[BRIEF]: Stop after the line that contains "Image resolution: width=1348"; until then, restate each line of the entries word for word from the very first.

[EXERCISE MATERIAL]:
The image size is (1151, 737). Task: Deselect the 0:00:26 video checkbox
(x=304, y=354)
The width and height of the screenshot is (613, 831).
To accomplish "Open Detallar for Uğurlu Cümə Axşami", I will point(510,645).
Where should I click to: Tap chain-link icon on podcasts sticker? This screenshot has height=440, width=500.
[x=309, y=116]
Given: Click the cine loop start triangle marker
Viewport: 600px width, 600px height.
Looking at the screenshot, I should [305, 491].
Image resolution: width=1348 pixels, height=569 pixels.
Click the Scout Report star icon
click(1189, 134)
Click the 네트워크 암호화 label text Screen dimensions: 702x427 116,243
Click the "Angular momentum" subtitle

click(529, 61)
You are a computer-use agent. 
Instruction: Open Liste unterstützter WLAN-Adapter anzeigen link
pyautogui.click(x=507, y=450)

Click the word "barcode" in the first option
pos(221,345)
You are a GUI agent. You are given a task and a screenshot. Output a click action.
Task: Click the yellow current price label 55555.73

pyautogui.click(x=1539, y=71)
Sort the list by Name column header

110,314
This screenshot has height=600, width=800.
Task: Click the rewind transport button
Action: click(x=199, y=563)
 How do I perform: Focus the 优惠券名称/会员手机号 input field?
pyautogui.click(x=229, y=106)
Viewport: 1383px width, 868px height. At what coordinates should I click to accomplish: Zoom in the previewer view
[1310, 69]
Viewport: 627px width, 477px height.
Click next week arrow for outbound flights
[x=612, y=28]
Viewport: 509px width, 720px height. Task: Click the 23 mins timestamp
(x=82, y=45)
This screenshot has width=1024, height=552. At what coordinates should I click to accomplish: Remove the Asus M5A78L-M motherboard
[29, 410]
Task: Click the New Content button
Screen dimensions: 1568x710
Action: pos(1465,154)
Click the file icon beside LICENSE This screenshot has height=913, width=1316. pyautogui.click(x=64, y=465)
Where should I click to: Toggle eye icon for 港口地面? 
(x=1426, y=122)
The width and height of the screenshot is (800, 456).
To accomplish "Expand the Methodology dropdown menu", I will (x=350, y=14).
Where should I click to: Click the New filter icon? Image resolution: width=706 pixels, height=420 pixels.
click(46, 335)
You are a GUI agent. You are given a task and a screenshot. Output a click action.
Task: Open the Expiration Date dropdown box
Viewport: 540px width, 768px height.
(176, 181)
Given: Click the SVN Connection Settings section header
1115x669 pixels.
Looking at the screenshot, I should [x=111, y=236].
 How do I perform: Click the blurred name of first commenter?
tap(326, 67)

[RESULT FOR THIS TASK]:
The image size is (1151, 737). Task: Deselect the 0:00:26 video checkbox
(x=304, y=354)
The width and height of the screenshot is (613, 831).
To accomplish "Open Detallar for Uğurlu Cümə Axşami", I will point(510,645).
Where should I click to: Tap chain-link icon on podcasts sticker? This screenshot has height=440, width=500.
[x=309, y=116]
Given: Click the cine loop start triangle marker
Viewport: 600px width, 600px height.
Looking at the screenshot, I should [305, 491].
Image resolution: width=1348 pixels, height=569 pixels.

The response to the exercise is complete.